Denn bisher kommen die Verantwortlichen in fast allen Fällen ungestraft davon. Allerdings sind jetzt erstmals in Den Haag vor dem Weltstrafgerichtshof mehrere Personen wegen der Rekrutierung von Kindern angeklagt, darunter Charles Taylor, der ehemalige Präsident Liberias. Diese Bestrafung der Verantwortlichen ist ein wichtiger Schritt. Es muss sich aber auch am politischen und gesellschaftlichen Umfeld, in dem der Missbrauch von Kindern als Soldaten stattfindet, etwas ändern. Jeglicher Missbrauch von Kindern unter 18 Jahren für militärische Zwecke muss weltweit geächtet werden.

Für ehemalige Kindersoldaten ist es schwer, ihre traumatischen Erlebnisse zu bewältigen.
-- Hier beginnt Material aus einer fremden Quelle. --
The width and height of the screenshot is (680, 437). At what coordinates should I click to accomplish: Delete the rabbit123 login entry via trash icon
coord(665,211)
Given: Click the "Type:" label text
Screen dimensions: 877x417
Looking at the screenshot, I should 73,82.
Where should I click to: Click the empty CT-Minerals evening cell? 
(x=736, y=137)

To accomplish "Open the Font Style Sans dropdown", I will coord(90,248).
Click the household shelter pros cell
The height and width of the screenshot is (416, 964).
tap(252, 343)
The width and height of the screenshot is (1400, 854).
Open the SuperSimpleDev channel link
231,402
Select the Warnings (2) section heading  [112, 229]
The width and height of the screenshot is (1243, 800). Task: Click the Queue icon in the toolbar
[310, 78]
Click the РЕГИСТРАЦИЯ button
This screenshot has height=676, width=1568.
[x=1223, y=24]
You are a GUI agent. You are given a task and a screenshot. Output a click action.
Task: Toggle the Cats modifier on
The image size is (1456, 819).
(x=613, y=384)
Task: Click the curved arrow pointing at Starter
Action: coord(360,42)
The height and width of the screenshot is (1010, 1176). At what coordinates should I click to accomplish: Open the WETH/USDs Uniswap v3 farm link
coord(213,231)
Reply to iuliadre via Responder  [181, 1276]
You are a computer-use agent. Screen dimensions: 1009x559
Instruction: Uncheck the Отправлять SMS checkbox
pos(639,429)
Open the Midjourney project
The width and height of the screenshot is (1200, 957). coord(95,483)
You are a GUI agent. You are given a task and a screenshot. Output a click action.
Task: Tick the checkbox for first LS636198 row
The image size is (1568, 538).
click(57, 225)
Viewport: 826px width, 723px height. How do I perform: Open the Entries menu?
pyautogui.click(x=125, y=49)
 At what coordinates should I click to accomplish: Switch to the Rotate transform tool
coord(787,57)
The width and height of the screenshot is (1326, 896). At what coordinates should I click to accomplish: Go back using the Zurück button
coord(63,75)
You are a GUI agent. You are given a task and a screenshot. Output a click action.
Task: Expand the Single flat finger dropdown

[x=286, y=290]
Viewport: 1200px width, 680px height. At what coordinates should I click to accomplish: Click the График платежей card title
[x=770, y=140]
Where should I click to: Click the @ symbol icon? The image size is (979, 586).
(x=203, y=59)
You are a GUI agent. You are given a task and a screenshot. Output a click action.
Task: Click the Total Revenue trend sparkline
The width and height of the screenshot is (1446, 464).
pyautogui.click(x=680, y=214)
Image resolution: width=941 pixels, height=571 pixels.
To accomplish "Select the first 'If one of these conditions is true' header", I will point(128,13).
Je länger Kinder als Soldaten sozialisiert wurden, brutalisiert und ohne wirkliche Werte, desto schwerer fällt ihnen danach die Rückkehr in ein ziviles Leben. Zudem ist ihre Zukunft oft ungewiss, da sie keine Ausbildung haben und von der Gesellschaft schnell stigmatisiert und als Kriminelle abgestempelt werden. Deshalb helfen Projekte von Kinderrechtsorganisationen den Betroffenen vor allem mit psychologischer Betreuung und einer Ausbildung.

Jede Rote Hand zählt – machen Sie mit!
Um möglichst viele Kinder vor der Ausbeutung als Soldaten und den damit verbundenen Traumatisierungen zu bewahren, müssen die weltweiten Proteste und Aktionen weiter gehen. Auch Lea und Rosalie aus Greven sammeln weiter rote Hände. „Wir versuchen auch während der Schulzeit, die Passanten in der Innenstadt auf das Thema Kindersoldaten anzusprechen.“

Der Endspurt der Aktion „Rote Hand“ hat begonnen: Mindestens 100.000 Hände wurden weltweit schon gesammelt, aber die Eine-Million-Marke muss noch geknackt werden. Alle sind aufgerufen, sich zu beteiligen, ihre rote Hand abzugeben und sie bis Anfang Februar 2009 an terre des hommes zu schicken, damit die Abdrücke den Vereinten Nationen in New York übergeben werden können. Es ist außerdem wichtig, die Aktion weiter zu verbreiten bei öffentlichen Veranstaltungen, in Vereinen, Schulen, Unternehmen, Kirchen, Gemeinden, und auch im Ausland bei Freunden, Austauschschülern, Partnerschulen und -gemeinden. Das Verbot der Vereinten Nationen, Kinder als Soldaten zu missbrauchen, ist erst dann etwas wert, wenn es auch praktisch durchgesetzt wird. Denn: Kinder sind keine Soldaten!

 

Mehr Informationen
www.redhandday.org

www.tdh.de

 

Rote Hände senden Sie bitte bis Anfang Februar 2009 an:

terre des hommes, Stichwort: Rote Hand, Ruppenkampstr. 11a, 49084 Osnabrück

(bitte unbedingt Zahl der Hände, Ort und ggf. Anlass der Aktion angeben).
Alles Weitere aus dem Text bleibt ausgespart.